A falta de la conexión del gas
La Lavandería Autoservicio no puede abrir por carecer de la toma solicitada en el mes de marzo
“Pendiente de apertura por falta de conexión de gas”. Es el cartel, colocado en el escaparate de la próxima Lavandería Autoservicio Laundry. No puede ser más claro y contundente. El negocio, ubicado en la calle Poeta Prudencio, número 10, local de 98 metros cuadrados, con todos los permisos y licencias para levantar la verja, no puede iniciar la actividad porque la compañía de gas no ha realizado la conexión. Han transcurrido 102 días desde que se presentó la petición, exactamente el 16 de marzo de 2026. La inversión ha sido importante y sin escatimar. Echar a andar una empresa en estos tiempos es de osados y hay que dar todas las facilidades del mundo
Los propietarios son un matrimonio vasco, Jon y Nerea, jubilados, con casa en Santurde de Rioja y en Logroño, que han decidido montarlo para su hija Elena Arrieta, como un complemento a sus ingresos, apunta la madre. Jon y Nerea están totalmente integrados en nuestra tierra con todos sus sentimientos.

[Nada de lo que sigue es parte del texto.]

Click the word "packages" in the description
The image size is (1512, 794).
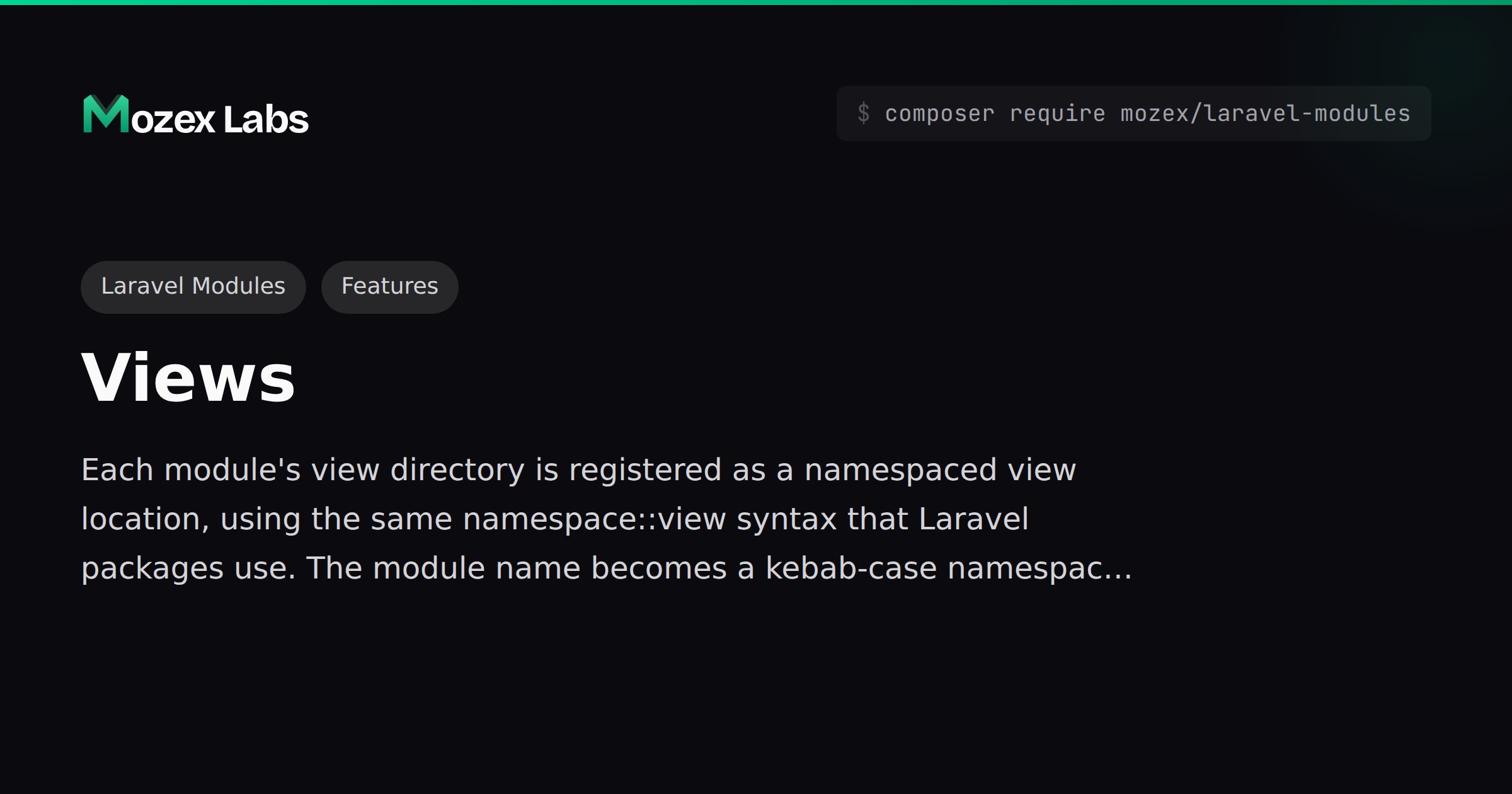pyautogui.click(x=153, y=569)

La lavandería está instalada, hace ya meses, con maquinaria estadounidense “Speed Queen”, la última tecnología de una de las más famosas marcas del mundo en su sector con un equipo excepcional y de garantía. En el interior del establecimiento, cuatro lavadoras y cuatro secadoras, lista de precios, hilera de butacas para los clientes, todo listo, a punto, no falta un detalle, incluido el horario que puede modificarse con la entrada del otoño. En el exterior, una señal marca el lugar para la conexión del gas, nada, un par de metros. Jon, muy sincero, agradece la atención exquisita y de suma diligencia por parte del Ayuntamiento de Logroño, a la hora de dar salida a la solicitud. Esta lavandería, pensada para el cliente más exigente, añade un plus que no se da en el resto de su sector: ha incorporado el servicio de lavandería de mascotas, que siempre es un engorro para sus dueños, a la hora del lavado de su vestimenta.
Los vecinos de la calle y de los alrededores han leído el letrero del escaparate y no dan crédito a una tardanza que daría con la paciencia del santo Job.